Para ello, sin embargo, hace falta mucha capacidad de negociación, capacidad de diálogo, que no es precisamente lo que a Milei le sobra. Su naturaleza es ir al choque, no cree en el consenso, y entiende a la negociación política como una traición a “los argentinos de bien”; alcanzar los acuerdos necesarios para gobernar es para él mancharse con “la casta”. Es decir, la espina dorsal de la función política en democracia (negociar, presionar, ceder y consensuar) representa para Milei una actividad espuria.

Ante esta postura maximalista, que el presidente argentino combina además con su dogmatismo libertario, solo era dable esperar la “motosierra” y, que lejos de moderarse al llegar al poder, pisara el acelerador a fondo.

Con todo, no deja de sorprender, al menos un poco, tanta intransigencia hacia la casta; lo que le ha valido el naufragio en el Congreso del buque insignia de su gobierno, la interminable Ley Bases; y que su segundo proyecto más importante, el DNU –un mega decreto que entró en vigencia a fines de diciembre derogando la friolera de 366 leyes–, quedase ahora en terapia intensiva tras su rechazo en el Senado.

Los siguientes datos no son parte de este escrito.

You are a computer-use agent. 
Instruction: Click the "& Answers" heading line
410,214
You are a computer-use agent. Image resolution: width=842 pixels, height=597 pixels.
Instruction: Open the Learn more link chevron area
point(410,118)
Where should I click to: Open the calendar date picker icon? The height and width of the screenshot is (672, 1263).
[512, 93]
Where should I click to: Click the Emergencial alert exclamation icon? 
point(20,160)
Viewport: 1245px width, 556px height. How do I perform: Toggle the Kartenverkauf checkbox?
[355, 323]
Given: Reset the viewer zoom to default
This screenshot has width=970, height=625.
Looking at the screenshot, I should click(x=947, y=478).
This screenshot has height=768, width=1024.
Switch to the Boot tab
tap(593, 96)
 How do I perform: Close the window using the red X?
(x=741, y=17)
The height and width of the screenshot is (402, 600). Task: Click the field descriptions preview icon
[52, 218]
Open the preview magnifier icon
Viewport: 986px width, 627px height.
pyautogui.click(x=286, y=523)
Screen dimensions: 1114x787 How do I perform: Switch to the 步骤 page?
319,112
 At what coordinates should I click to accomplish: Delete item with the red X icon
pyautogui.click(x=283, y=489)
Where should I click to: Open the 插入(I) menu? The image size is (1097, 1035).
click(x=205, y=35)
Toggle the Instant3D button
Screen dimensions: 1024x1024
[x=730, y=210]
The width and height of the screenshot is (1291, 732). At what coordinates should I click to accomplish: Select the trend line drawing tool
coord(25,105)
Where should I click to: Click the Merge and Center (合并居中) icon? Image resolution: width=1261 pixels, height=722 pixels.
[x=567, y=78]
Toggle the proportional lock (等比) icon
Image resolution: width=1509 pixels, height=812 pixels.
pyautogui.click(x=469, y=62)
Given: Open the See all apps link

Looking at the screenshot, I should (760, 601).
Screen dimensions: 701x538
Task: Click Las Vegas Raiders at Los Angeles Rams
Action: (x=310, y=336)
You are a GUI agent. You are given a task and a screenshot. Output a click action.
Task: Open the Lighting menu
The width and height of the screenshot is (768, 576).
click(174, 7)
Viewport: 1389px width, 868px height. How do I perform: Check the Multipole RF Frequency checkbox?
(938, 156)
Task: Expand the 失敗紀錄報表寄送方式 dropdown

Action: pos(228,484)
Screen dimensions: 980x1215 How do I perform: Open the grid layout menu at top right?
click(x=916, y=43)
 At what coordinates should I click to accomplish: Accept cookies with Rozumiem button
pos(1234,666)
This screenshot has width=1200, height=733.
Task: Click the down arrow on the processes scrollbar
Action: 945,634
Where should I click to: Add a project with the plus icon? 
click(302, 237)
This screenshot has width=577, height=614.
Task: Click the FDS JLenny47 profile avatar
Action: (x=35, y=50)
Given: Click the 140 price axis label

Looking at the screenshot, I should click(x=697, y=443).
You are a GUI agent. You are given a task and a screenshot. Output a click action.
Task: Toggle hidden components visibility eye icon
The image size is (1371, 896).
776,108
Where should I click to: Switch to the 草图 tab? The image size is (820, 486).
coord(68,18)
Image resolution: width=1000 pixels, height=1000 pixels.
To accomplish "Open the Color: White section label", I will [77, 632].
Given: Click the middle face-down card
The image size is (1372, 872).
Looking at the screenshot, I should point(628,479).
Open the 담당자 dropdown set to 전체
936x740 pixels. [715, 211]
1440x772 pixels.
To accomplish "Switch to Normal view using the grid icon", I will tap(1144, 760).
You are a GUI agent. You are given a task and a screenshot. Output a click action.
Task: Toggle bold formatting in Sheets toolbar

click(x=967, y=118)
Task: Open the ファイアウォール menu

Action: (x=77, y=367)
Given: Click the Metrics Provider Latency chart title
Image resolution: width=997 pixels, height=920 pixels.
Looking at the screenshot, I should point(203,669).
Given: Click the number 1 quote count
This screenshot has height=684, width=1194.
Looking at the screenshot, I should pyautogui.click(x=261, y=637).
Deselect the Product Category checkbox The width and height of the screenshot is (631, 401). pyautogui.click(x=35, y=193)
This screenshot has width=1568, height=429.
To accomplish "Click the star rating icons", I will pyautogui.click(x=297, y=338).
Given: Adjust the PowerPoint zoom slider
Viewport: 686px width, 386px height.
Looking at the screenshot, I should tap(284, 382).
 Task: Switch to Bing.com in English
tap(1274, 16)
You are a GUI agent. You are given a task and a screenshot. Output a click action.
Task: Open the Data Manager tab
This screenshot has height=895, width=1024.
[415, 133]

A su favor, empero, hay que reconocer que las únicas dos veces que la economía argentina creció a tasas importantes en estos 40 años de democracia fue después de un ajuste de shock –sin contar, desde luego, el rebote de la pandemia en 2021 y 2022–: primero fue el ajuste del gobierno de Carlos Menem en 1991 que, aunado al plan de convertibilidad, generó un período de crecimiento sostenido cercano al 6% hasta bien entrado el año 98. Y luego, el de Eduardo Duhalde en 2002, piloteado por su ministro de Economía, Jorge Remes Lenicov, que aunque durante el primer año tuvo un impacto devastador en los sectores bajos, deparó un crecimiento promedio del 7% hasta 2011, con algunos años donde llegó a crecer aun por encima del 9% y el 10%, o como gustaba de decir entonces Cristina Kirchner, “a tasas chinas”.

Pero volvemos a lo mismo: en ambos casos, tanto Menem como Duhalde, lo lograron construyendo mayorías en el Congreso. De otro modo, no hubiera sido posible, como explica el propio Remes Lenicov en su libro 115 días para desarmar la bomba.

Milei insiste en que él no necesita del Congreso para sacar adelante sus reformas y sanear la economía argentina. Se equivoca. Esas mayorías que hoy lo apoyan en la sociedad al coro de “la casta tiene miedo” podrían esfumarse rápidamente si no logra estabilizar el barco. A menos que pueda llegar con estos márgenes de apoyo (por encima del 56%) a fines de mayo, cuando le entrarán los dólares frescos de las exportaciones. Pero aun así, más le vale mantener bien engrasados los ejes de su alianza con Juntos por el Cambio en el Congreso y abrir todos los canales que pueda hacia lo que queda del peronismo moderado y hacia los gobernadores. En suma, Milei tiene que cambiar.

El presidente argentino siempre dice que él “acelera en las curvas”; pero para seguir su analogía automovilística, tal vez le vendría bien bajar un cambio.